Rape has a history of being terribly under-prosecuted. In my state, it wasn’t until I left high school that spousal rape even became a crime. And we all know the news stories in which people who unambiguously committed rape get away with absurdly small sentences.
On the left, there seems to be general support for low standards to “prove” an accusation - not to secure convictions in a court of law, but to allow campus committees to sanction and expel students.

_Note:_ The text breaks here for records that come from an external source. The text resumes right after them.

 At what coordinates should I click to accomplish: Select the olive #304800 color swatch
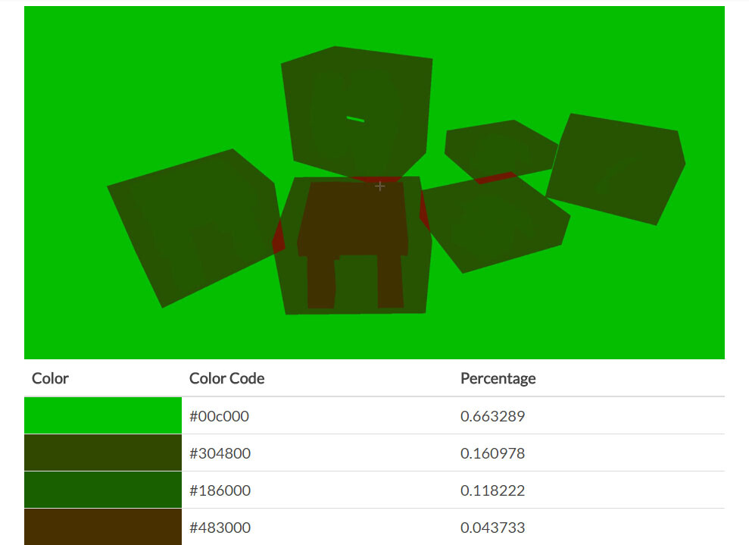103,453
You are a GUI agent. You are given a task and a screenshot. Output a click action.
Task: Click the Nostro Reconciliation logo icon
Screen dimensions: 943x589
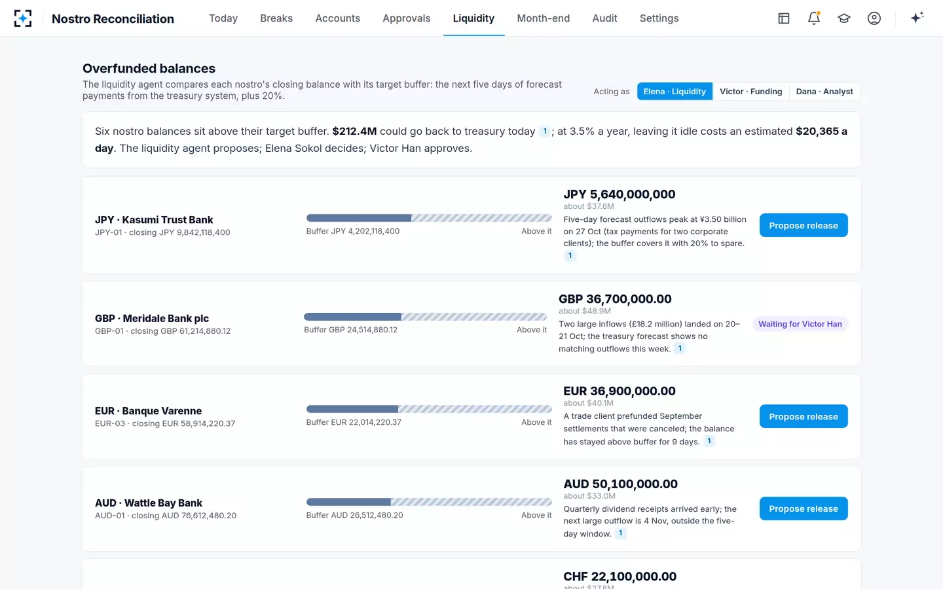point(23,18)
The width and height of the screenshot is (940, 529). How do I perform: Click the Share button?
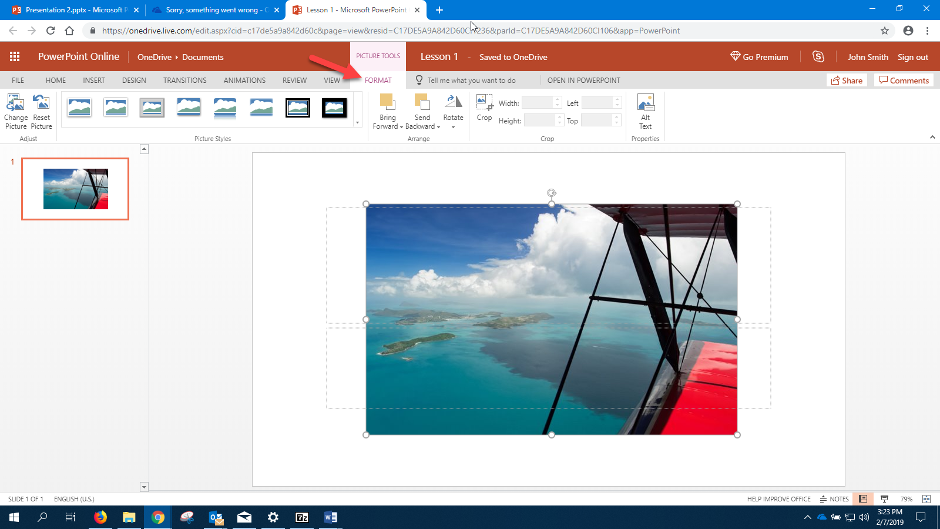(x=847, y=79)
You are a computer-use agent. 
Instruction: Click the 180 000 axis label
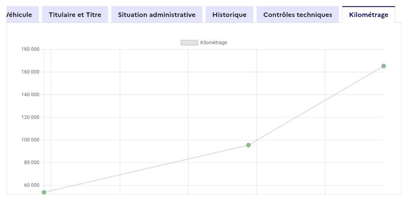point(30,49)
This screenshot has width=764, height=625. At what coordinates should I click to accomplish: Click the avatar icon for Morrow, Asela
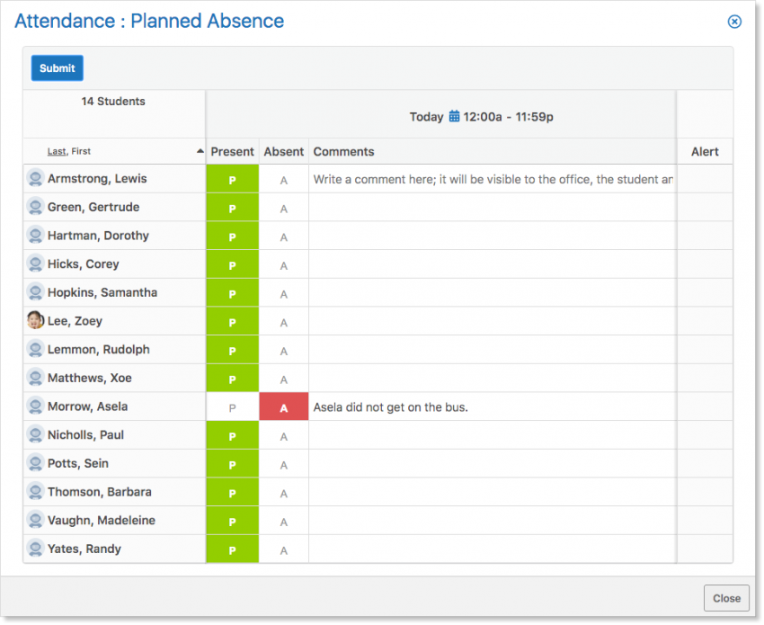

On the right, this view is largely rejected due to documented flimsiness of evidence and inexperience/incompetence/bias of campus committees, but there remains solid backing for putting convicted criminals (including rapists) behind bars.
Speaking as someone of the (extreme) center, I would like to see all campus sexual abuse/rape cases handled by seasoned law enforcement professionals financed by colleges and universities, and for convicted offenders to be jailed - not expelled or compelled to attend behavioral workshops.
The conservative position as laid out in the OP just so happens to be the position that benefits white men.
From that perspective, there is no confusing flop. Conservatives are tough on crime as long as most of the perpetrators are black and poor.
Things that our white sons do, like commit rape and do recreational drugs, well, let’s not ruin their lives. That black kid with pot or who mouthed off to police? He may have gotten the shit beat out of him, but hey, someone’s got to teach him a lesson.
This aligns with my rebuttal to the OP (although in an un-subtle way). I see consistency in the supposed Liberal and Conservative viewpoints.
In rough terms the image is that Liberals want to defend the less privileged - in this case women - and call into responsibility the more privileged - in this case the privileged males.
Whereas, again in rough terms, the image is that Conservatives would be more likely to call into question the less privileged, while defending the privileged.
Through those lenses, IMHO what **Velocity **describes in the OP is consistent.
But you can’t just ignore the actual facts and just rush straight to the ideological theories.
For example, if you could show that conservatives are in favor of using “preponderance of evidence” at criminal trials when it comes to poor/minority defendants and then suddenly oppose it when it’s middle-class white kids, then you can go to the next step. But people are just skipping all that pesky detail.
Conservatives would deal with rape by locking up women.
Liberals would deal with rape by making prostitution illegal.
Nobody would deal with rape by locking up rapists.